Но поп не двинулся с места. Широкой спиной подпер печь и остался сидеть, будто прирос к стене.
— Чего ждешь, батюшка? — спросил Мендл.
— Была в церкви капля святого вина, да выпили души православные. Не примет без вина Господь душу в христианскую веру, — ответил поп.
— Чего ж тебе надо?
— Поступи по-христиански, Мендель, не дай пропасть несчастной душе. Пожертвуй для церкви бутылочку вина. — Поп вытащил пустую бутыль из широкого кармана и протянул Мендлу. — Мы люди бедные, а Бог тебе заплатит.
— Что за напасть, опять он за свое! Никак от него не отделаться! Ксендз меня запорет до смерти, а у меня жена, ребенок. Не хочу я вам помогать, знать ничего не знаю. Хочешь ключ от церкви — на тебе ключ, мне он не нужен. Хочешь водки — на водки, на то и корчму держу, чтоб водку продавать. Но почему я помогать должен, зачем мне это? Ничего не знаю и знать не хочу. — Мендл наполнил бутыль и вытолкал попа на улицу.

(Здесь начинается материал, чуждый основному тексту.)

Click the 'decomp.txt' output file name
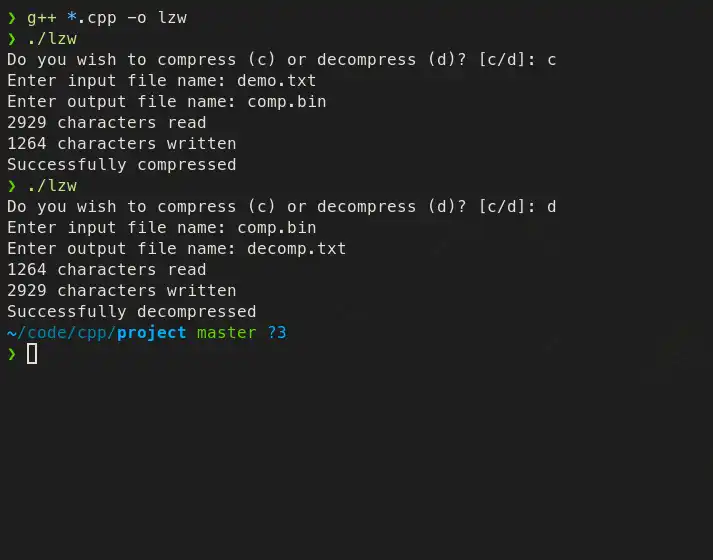The image size is (713, 560). point(296,249)
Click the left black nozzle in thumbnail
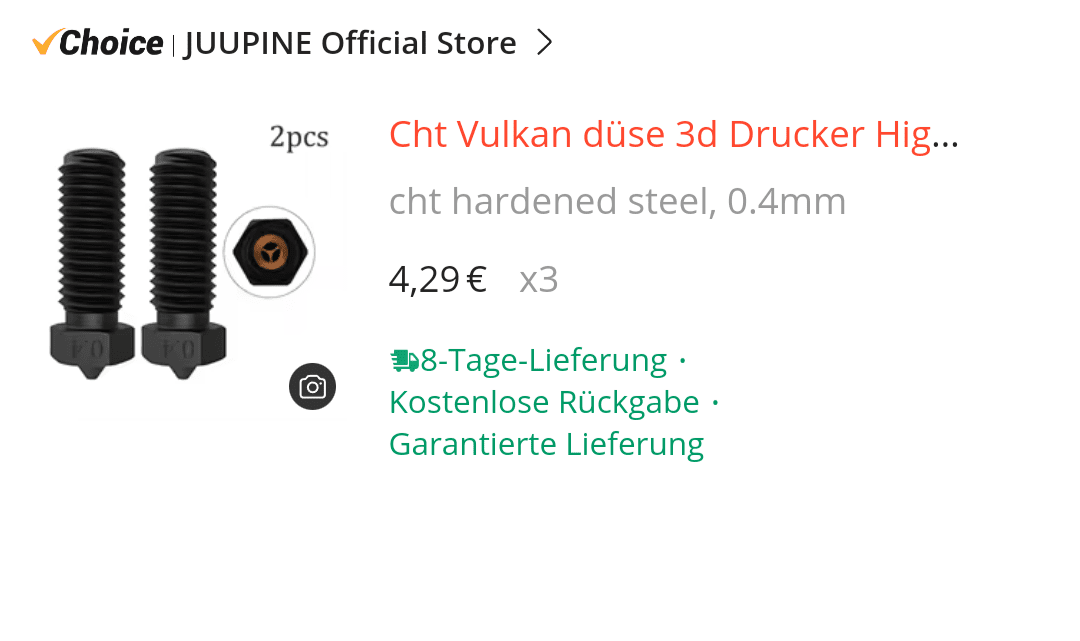Image resolution: width=1080 pixels, height=641 pixels. (x=92, y=264)
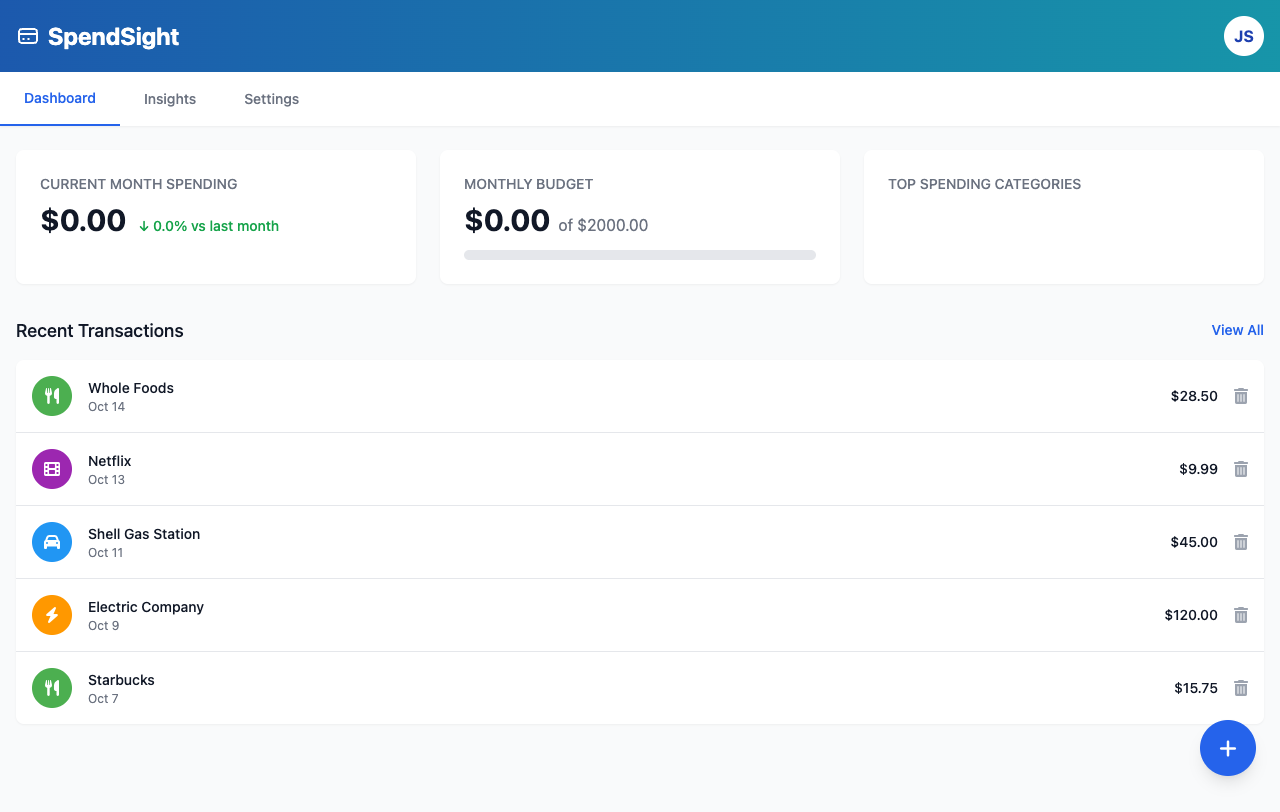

Шлоймеле открыл попу церковь и отбежал, чтобы не коснуться стены. Он встал подальше, боясь оскверниться церковным пением. Но когда поповский бас все же настиг его на улице, он покрепче зажал уши ладонями, чтобы ничего не слышать, — а то способность учить Тору потеряешь.
Мендл, с узлом белья под мышкой, поджидал сына у дверей корчмы, и они отправились совершать омовение в честь субботы: шамес уже объявил на площади, что миква истоплена.
Домой вернулись очистившиеся, в свежих рубашках с широкими белыми воротниками, закрывавшими плечи. Корчму было не узнать, она преобразилась в тихую, спокойную обитель. Водочные бочонки накрыты, полки с тканями занавешены белыми простынями. Все чисто, убрано, готово к встрече субботы, — будто здесь никогда и не наливали водку, не вели торговлю. Семь кошерных свечей горят в огромном латунном подсвечнике, другие свечи приготовлены для благословения. Четыре халы — одна пара побольше для старшего хозяина, другая поменьше для молодого — лежат на столе с белой скатертью. Рядом два серебряных бокала.